====== SOURCE DATA ======
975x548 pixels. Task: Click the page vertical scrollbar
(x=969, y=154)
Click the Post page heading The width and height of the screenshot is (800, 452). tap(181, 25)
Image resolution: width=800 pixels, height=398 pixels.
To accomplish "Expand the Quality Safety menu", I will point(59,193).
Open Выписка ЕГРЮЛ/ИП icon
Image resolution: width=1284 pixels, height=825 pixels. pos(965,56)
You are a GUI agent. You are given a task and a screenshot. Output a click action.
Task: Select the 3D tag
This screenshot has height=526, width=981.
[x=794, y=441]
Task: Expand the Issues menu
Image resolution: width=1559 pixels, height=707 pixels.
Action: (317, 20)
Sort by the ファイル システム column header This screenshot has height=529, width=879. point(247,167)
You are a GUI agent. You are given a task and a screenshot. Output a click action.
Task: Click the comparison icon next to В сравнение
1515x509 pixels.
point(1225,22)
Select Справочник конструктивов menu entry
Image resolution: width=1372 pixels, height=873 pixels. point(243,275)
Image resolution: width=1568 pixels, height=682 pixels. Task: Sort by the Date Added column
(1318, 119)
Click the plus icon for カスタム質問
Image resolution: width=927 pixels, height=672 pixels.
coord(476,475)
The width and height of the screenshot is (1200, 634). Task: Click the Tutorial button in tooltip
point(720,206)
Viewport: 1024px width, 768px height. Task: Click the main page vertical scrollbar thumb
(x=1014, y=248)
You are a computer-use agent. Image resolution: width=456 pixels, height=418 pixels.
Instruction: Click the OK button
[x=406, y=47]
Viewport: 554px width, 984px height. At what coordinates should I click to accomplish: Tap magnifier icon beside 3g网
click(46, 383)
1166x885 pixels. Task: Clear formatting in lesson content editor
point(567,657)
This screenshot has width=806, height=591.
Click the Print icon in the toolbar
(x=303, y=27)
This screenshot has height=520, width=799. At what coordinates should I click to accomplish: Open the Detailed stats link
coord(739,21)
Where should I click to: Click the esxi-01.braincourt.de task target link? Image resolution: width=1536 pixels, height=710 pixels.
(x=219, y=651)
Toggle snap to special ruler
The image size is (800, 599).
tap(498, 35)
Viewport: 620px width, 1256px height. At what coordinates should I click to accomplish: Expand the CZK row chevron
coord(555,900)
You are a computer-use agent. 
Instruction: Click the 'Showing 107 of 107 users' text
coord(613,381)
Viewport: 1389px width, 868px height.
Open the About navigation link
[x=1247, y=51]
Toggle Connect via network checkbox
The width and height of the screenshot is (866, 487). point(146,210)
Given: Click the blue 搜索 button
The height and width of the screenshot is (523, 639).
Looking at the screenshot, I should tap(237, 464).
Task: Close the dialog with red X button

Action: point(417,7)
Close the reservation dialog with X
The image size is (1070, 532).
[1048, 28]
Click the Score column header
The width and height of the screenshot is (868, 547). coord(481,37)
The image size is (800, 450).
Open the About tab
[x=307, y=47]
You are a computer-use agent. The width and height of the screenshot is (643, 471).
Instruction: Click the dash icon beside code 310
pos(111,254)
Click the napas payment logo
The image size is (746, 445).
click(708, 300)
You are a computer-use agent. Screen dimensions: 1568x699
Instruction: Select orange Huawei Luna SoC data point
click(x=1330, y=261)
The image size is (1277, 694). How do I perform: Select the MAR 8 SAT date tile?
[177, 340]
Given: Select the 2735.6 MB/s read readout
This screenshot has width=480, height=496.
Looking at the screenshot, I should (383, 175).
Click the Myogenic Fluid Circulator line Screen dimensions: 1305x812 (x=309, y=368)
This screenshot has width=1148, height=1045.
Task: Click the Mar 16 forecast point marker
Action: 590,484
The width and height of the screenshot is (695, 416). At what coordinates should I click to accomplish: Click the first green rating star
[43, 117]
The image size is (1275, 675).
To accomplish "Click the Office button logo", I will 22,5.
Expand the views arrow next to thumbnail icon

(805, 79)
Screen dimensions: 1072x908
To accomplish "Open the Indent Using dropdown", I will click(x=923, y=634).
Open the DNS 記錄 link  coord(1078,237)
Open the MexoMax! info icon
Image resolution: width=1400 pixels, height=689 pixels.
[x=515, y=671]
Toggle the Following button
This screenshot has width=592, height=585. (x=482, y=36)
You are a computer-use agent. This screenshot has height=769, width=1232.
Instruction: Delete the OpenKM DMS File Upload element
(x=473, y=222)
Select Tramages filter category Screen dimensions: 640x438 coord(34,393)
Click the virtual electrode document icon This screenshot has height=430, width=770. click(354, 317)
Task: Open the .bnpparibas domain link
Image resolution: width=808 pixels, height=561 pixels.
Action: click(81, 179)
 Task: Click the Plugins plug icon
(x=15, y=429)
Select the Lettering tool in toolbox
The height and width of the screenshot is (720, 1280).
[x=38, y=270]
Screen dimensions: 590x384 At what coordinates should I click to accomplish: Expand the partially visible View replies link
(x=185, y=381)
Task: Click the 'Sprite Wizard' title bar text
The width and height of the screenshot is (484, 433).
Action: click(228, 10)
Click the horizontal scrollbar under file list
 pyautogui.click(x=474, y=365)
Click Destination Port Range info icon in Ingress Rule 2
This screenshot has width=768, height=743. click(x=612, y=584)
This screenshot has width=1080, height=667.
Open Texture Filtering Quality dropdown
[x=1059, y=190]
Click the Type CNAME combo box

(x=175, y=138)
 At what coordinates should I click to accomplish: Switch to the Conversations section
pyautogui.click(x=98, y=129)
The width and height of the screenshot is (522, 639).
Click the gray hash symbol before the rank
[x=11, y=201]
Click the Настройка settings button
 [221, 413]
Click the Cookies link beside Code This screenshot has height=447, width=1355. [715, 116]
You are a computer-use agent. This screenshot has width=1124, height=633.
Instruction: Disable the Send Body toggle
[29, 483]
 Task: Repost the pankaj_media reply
======
TASK:
Please say how many lines in the entries hold the string "computer". Give only the number.

YOUR RESPONSE:
6